I have written before about how broad social, political, and religious movements on the edge of social acceptance should not be closely identified with a few individuals because those supposed spokespersons often have additional baggage that is harmful to those movements. Stephen LeDrew, author of The Evolution of Atheism: The Politics of a Modern Movement warns that some prominent atheists like Sam Harris, Richard Dawkins, and the late Christopher Hitchens have, with their neoconservative political leanings, aided the rising intolerance represented by people like Donald Trump and that it is important that atheists not allow such people to be perceived as spokespersons for the broader atheist community.
He points to the case of Alexandre Bissonette who murdered six people at a mosque in Quebec City.
Soon after Alexandre Bissonnette murdered six people at a mosque in Quebec City it was reported that “likes” on his Facebook page included Donald Trump, French far-right politician Marine Le Pen, and “atheist scientist” Richard Dawkins. The immediate reaction was to point to the toxic effect nationalists like Trump and Le Pen are having on our political culture, now materialized to tragic effect in what appears to be an ethnically motivated act of violence.

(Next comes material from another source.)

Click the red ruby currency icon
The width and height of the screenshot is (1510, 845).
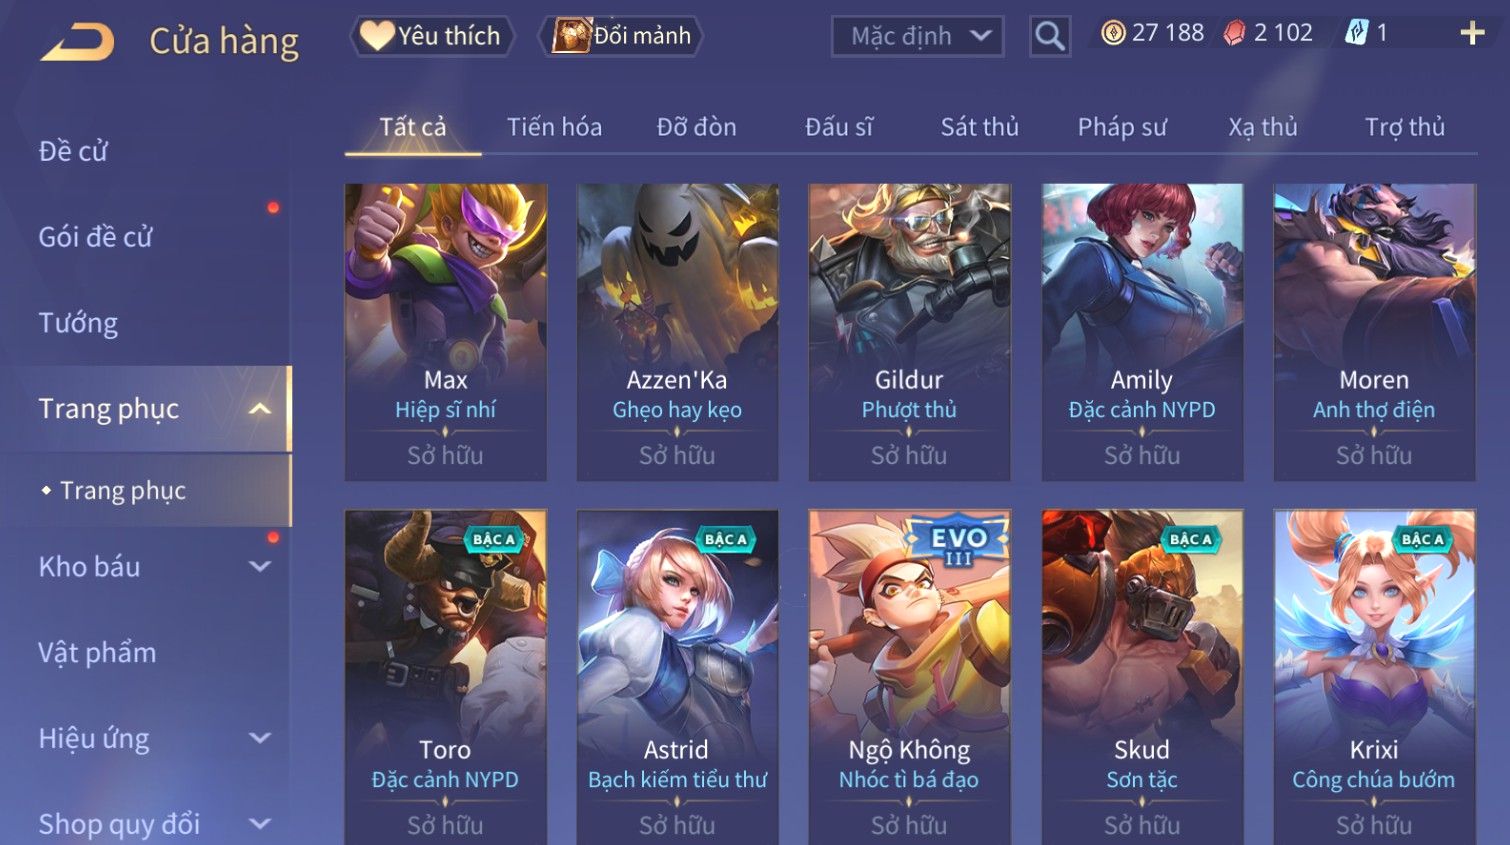1235,33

But these defenders of a white Christian vision of nationhood have found curious allies in celebrity atheists like Dawkins and Harris, who echo their paranoid views of Muslims to their ostensibly liberal supporters. Bissonnette’s actions and personal “likes” highlight the weird entanglement of atheists, Christian neoconservatives and theocrats, and far-Right white nationalists, which is something reasonable atheists should reflect on very seriously.

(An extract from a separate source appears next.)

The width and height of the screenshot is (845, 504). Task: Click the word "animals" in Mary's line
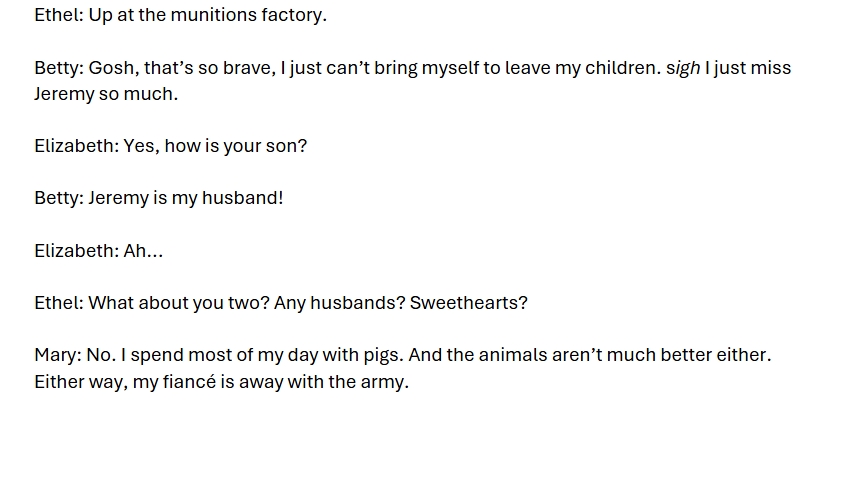[x=514, y=355]
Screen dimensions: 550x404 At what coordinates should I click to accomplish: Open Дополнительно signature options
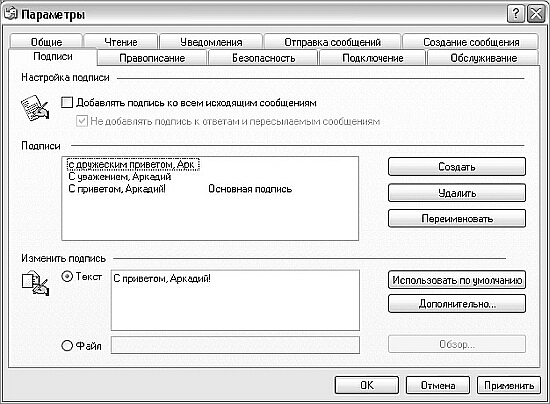coord(457,304)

Given the trajectory of their intensifying assault on Islam—which is singled out as a uniquely barbaric religion—it should not surprise us when Dawkins and Harris share admirers with the likes of Trump, Le Pen, and other nationalists who are leading a crescendo of ethnic tension. While Dawkins, Harris, and other New Atheists (most famously the late Christopher Hitchens, also one of Bissonnette’s “likes”) have preached a secular gospel of scientific rationality and hostility toward religion, their harshest criticism has been reserved for Islam.
The ideological purity and relentlessly unthinking approach of people like Dawkins and Harris has resulted in disillusionment within the atheist community. Younger atheists who are intolerant of bigotry with respect to culture and identity have found Dawkins’ criticisms of feminism and his stereotypical depictions of Muslims as deranged religious fanatics unpalatable.
Harris and Dawkins claim that their issue is with the doctrines of Islam rather than with Muslims as people, but in practice they take little care to make a distinction, perhaps reflecting their general view that religion is a kind of mental parasite that takes control of its host. Whether intended or not, they have granted a veneer of intellectual legitimacy to ethnic nationalism and xenophobia. Harris has explicitly said that, in Europe, it is fascists who have the correct vision of how to deal with Muslims.
His general neoconservative position, like that of Christopher Hitchens, is representative of a wing of the movement that I call the “atheist Right”—the mirror image of the Christian Right’s militaristic nationalism and libertarianism.
Advocating for reason and respect for science is a worthy cause in a world being torn apart by racism, nativism, and a corporate power structure that will destroy anything that stands in its way. It’s entirely reasonable to be concerned about religious extremism, but the most visible spokesmen of atheism are throwing fuel on the fire. The narrative of secularism must be rescued from those who would allow it to serve as a tool of fascism.
This is always a problem with minority groups that are just entering mainstream consciousness. In the early stages, it is easy for the media to get quotes from prominent members of that group. But as the group grows and diversifies, the media still continue to focus on those early prominent voices and go to them for comment when any issue relating to that group comes up, though those people might themselves be now on the fringes of that movement.
With the gay and lesbian community, the visibility of the group has grown so much that it would be absurd to think of any one or few people as speaking for the entire community but the transgender community is similar to the atheists in still being thought of as having a few spokespersons. But just as Caitlyn Jenner should not be considered a spokesperson for the transgender community, neither should Harris and Dawkins serve that role for atheists.